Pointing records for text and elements
start

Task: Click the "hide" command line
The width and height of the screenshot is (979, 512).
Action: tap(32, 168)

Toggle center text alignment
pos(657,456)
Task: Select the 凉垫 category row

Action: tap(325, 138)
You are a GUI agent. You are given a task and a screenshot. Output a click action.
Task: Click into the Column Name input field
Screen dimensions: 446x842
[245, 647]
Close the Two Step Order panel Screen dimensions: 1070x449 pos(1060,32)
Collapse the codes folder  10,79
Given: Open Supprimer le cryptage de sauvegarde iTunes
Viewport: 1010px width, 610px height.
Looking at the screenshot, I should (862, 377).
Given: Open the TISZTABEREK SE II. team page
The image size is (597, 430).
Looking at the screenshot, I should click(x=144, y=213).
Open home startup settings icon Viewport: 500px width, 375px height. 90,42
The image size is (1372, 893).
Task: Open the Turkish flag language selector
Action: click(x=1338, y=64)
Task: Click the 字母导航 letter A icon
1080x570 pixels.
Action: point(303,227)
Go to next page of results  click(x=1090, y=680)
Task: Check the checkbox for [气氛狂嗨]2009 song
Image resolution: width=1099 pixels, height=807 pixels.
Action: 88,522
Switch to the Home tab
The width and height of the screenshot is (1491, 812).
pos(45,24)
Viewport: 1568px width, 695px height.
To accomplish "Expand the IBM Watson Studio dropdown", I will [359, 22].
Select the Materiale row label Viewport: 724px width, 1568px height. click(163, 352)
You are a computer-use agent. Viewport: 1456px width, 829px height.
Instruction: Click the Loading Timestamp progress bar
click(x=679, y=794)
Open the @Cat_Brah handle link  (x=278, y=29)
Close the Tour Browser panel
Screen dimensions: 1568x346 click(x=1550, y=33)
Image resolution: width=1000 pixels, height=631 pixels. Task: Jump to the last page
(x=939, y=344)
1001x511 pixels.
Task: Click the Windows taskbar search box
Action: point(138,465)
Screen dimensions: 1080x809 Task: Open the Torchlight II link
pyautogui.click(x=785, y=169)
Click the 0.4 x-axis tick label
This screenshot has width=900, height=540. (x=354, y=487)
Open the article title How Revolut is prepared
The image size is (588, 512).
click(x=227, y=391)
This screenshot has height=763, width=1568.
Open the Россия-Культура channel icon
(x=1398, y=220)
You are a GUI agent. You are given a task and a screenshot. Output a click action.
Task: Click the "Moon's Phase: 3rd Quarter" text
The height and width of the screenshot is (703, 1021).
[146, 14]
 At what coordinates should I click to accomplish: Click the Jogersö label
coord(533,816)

end

> **Work required**
Rewrite all of the lines above, swapping "Viewport" for "Display area" wherever it occurs and leaving everything else unchanged.

> **The answer**
Task: Click the "hide" command line
The width and height of the screenshot is (979, 512).
Action: tap(32, 168)

Toggle center text alignment
pos(657,456)
Task: Select the 凉垫 category row

Action: tap(325, 138)
You are a GUI agent. You are given a task and a screenshot. Output a click action.
Task: Click into the Column Name input field
Screen dimensions: 446x842
[245, 647]
Close the Two Step Order panel Screen dimensions: 1070x449 pos(1060,32)
Collapse the codes folder  10,79
Given: Open Supprimer le cryptage de sauvegarde iTunes
Display area: 1010px width, 610px height.
Looking at the screenshot, I should (862, 377).
Given: Open the TISZTABEREK SE II. team page
The image size is (597, 430).
Looking at the screenshot, I should click(x=144, y=213).
Open home startup settings icon Display area: 500px width, 375px height. 90,42
The image size is (1372, 893).
Task: Open the Turkish flag language selector
Action: click(x=1338, y=64)
Task: Click the 字母导航 letter A icon
1080x570 pixels.
Action: point(303,227)
Go to next page of results  click(x=1090, y=680)
Task: Check the checkbox for [气氛狂嗨]2009 song
Image resolution: width=1099 pixels, height=807 pixels.
Action: 88,522
Switch to the Home tab
The width and height of the screenshot is (1491, 812).
pos(45,24)
Display area: 1568px width, 695px height.
To accomplish "Expand the IBM Watson Studio dropdown", I will [359, 22].
Select the Materiale row label Display area: 724px width, 1568px height. click(163, 352)
You are a computer-use agent. Display area: 1456px width, 829px height.
Instruction: Click the Loading Timestamp progress bar
click(x=679, y=794)
Open the @Cat_Brah handle link  (x=278, y=29)
Close the Tour Browser panel
Screen dimensions: 1568x346 click(x=1550, y=33)
Image resolution: width=1000 pixels, height=631 pixels. Task: Jump to the last page
(x=939, y=344)
1001x511 pixels.
Task: Click the Windows taskbar search box
Action: point(138,465)
Screen dimensions: 1080x809 Task: Open the Torchlight II link
pyautogui.click(x=785, y=169)
Click the 0.4 x-axis tick label
This screenshot has width=900, height=540. (x=354, y=487)
Open the article title How Revolut is prepared
The image size is (588, 512).
click(x=227, y=391)
This screenshot has height=763, width=1568.
Open the Россия-Культура channel icon
(x=1398, y=220)
You are a GUI agent. You are given a task and a screenshot. Output a click action.
Task: Click the "Moon's Phase: 3rd Quarter" text
The height and width of the screenshot is (703, 1021).
[146, 14]
 At what coordinates should I click to accomplish: Click the Jogersö label
coord(533,816)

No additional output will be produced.